+++ Exercise passage

No horse is born a natural stud.
Cigar, who died in 2014, was the sport’s leading money winner when he retired, but proved to be sterile in the breeding shed. The 2002 Kentucky Derby and Preakness Stakes winner, War Emblem, was bought for $17.7 million by Japanese breeders who discovered — disappointingly — that he did not like girls. They tried several unorthodox therapies, including surrounding him with a harem, to no avail.
The folks here at Ashford took no chances when American Pharoah arrived here last fall after ending his career with a triumphant victory in the Breeders’ Cup Classic. He spent his initial weeks alongside Thunder Gulch, the 1995 Kentucky Derby and Belmont winner, now 25 years old. The old-timer’s assignment was to teach American Pharoah about life not on the run.
New stallions want to play and sprint — a lot — and company only encourages them. Not Thunder Gulch. He taught American Pharoah the finer things in stallion life, such as eating grass and whiling away an afternoon lounging atop the purplish-blue flower buds that roll over these 2,000 acres like a royal carpet.
The Hollywood version of American Pharoah’s first day at the office says that it came on Valentine’s Day. Not quite, says Calder. It was the day after, and it was filled with tension for Ashford’s breeding team. American Pharoah’s father, Pioneerof the Nile, had earned a reputation for being something of a prima donna over at WinStar Farm.
Pioneerof the Nile preferred peppermints to carrots. He was also sometimes reticent and required a whiff of pheromones from a cup of thawed mare urine to become interested. He also took his time and was prone to false starts, rocking back on his hind legs once, twice, as many as four times before consummating the relationship.
Not American Pharoah.
“Fortunately, those genes were not passed down,” said Calder, a wry smile curling on his lip.

++++++

Work to complete:
A - List every horse named in the passage about American Pharoah's start as a breeding stallion.
B - Pick up the passage about American Pharoah's start as a breeding stallion after its last sentence and continue it.
The lines that follow have no connection to the passage about American Pharoah.

+++ Given records

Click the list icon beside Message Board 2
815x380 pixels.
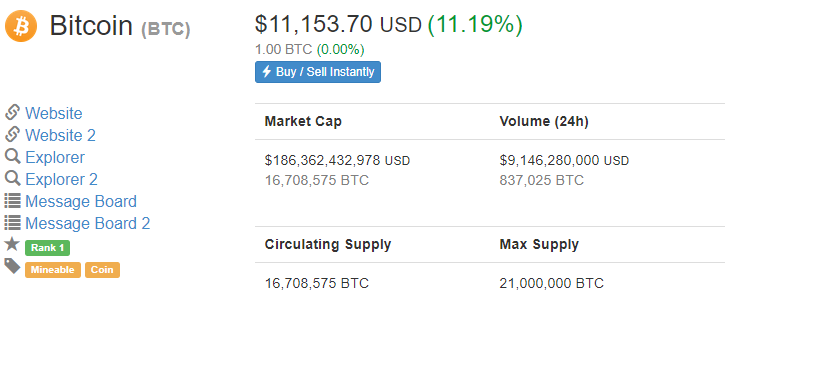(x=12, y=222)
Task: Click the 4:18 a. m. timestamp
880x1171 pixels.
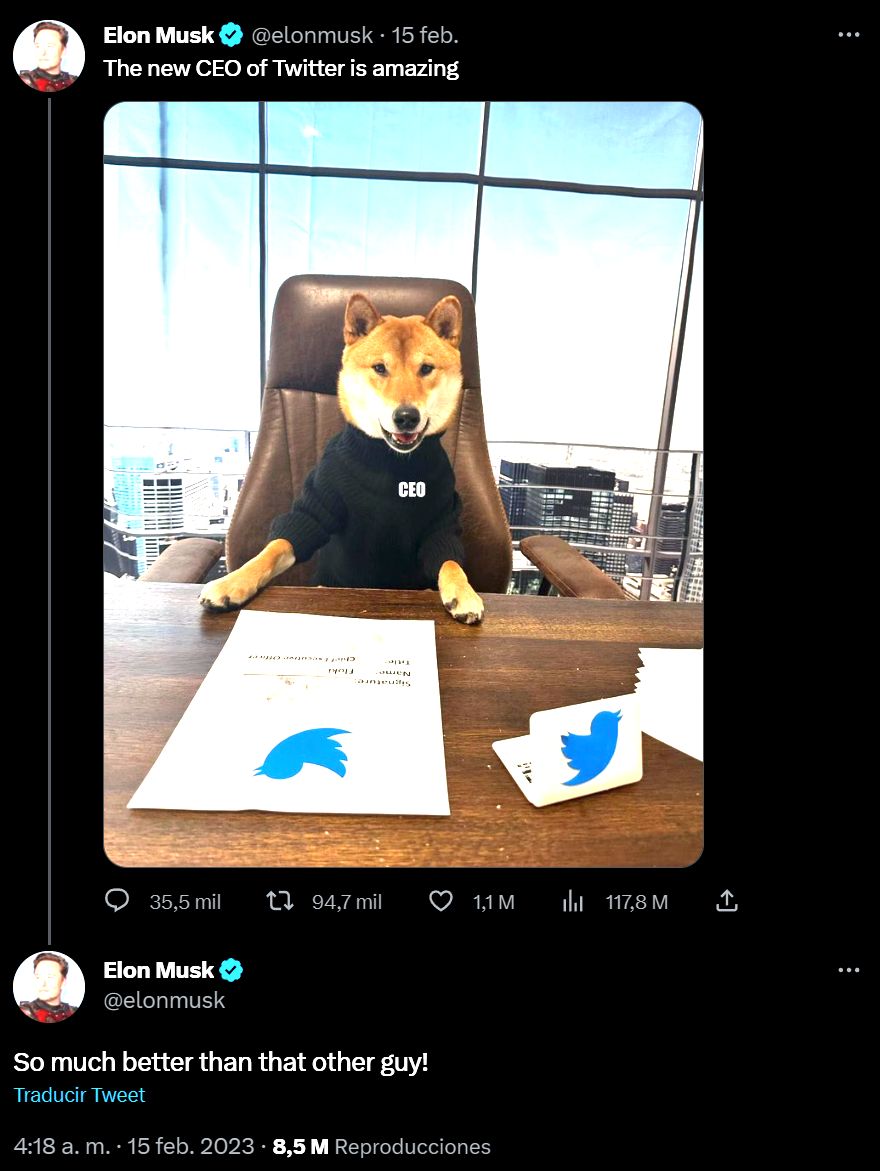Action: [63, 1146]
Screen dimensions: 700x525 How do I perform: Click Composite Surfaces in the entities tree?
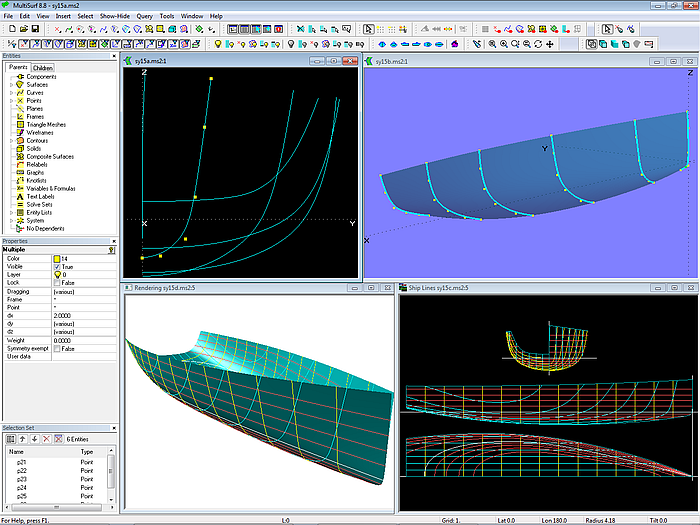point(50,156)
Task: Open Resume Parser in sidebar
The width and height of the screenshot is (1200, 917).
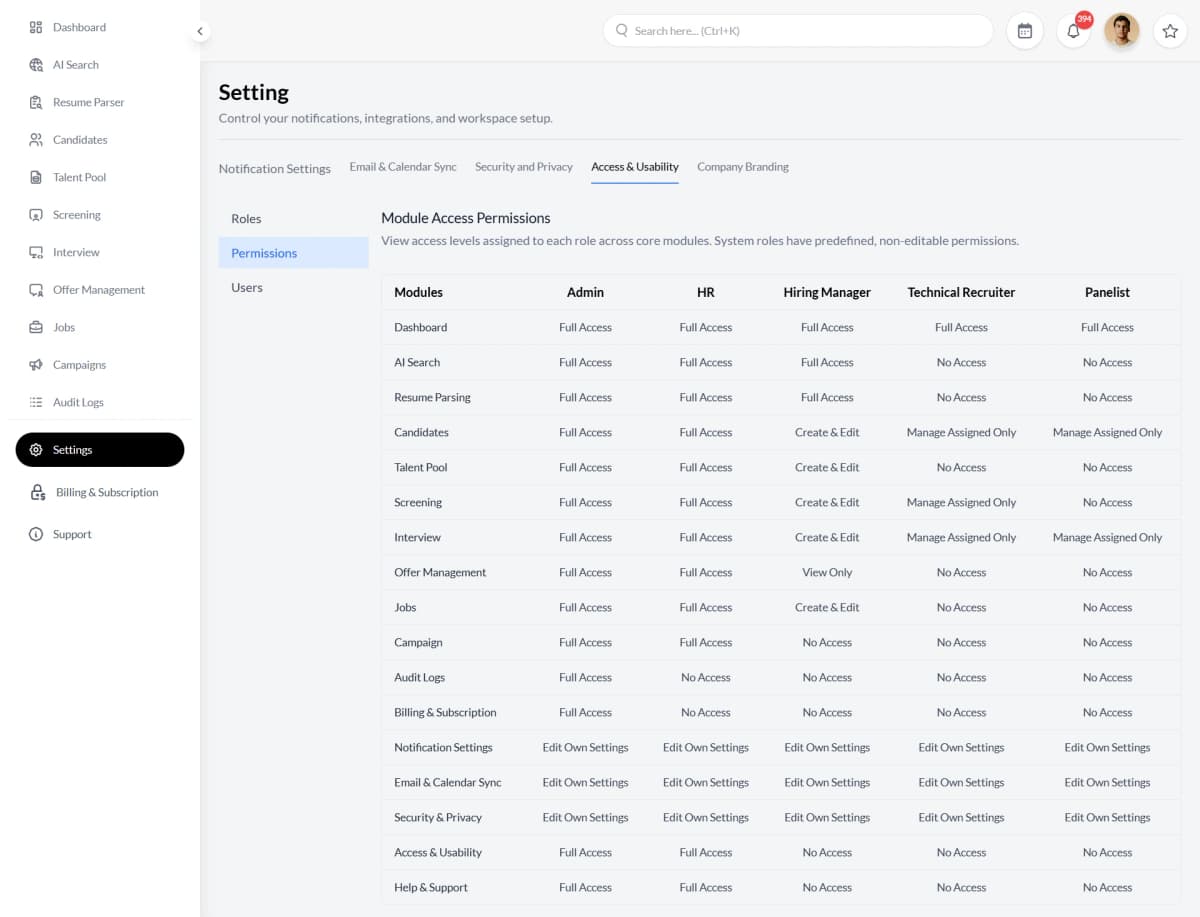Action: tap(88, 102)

++++++

Outputs by task:
A - Cigar, War Emblem, American Pharoah, Thunder Gulch, Pioneerof the Nile

B -
Instead, he has been polite and determined, as well as efficient: So far he has a better than 80 percent strike rate when it comes to successfully conceiving a foal. His book of mares reads like a social registry. There’s the aptly named Judy the Beauty, the Eclipse Champion sprinter; Take Charge Lady, the dam of the 2013 champion 3-year-old Will Take Charge; and Rags to Riches, who in 2007 became the first filly since 1905 to win the Belmont Stakes.
When he is not at work, American Pharoah sometimes lounges in a roomy stall in a barn made from furniture-quality oak or gambols here in the bluegrass. Roaming alone in the paddock, he is framed by limestone fences, the handiwork of 20 master stonemasons, and looks every bit to the manner born.
American Pharoah has plenty of visitors — more than 3,000 so far from 45 states and a half-dozen other countries. The daily tours have been sold out for months in advance. He had two special tours earlier this week when his Hall of Fame trainer Bob Baffert came Monday and his jockey, Victor Espinoza, came Tuesday.
While American Pharoah’s first runners will not hit the racetrack until 2019, there is a strong — if very hopeful — vibe that they will have inherited the speed, mind and talent that their father demonstrated throughout his brilliant career.
Until his offspring start crossing finish lines in the afternoon, only a couple of things are certain: American Pharoah is enjoying his retirement and seems to be good at it.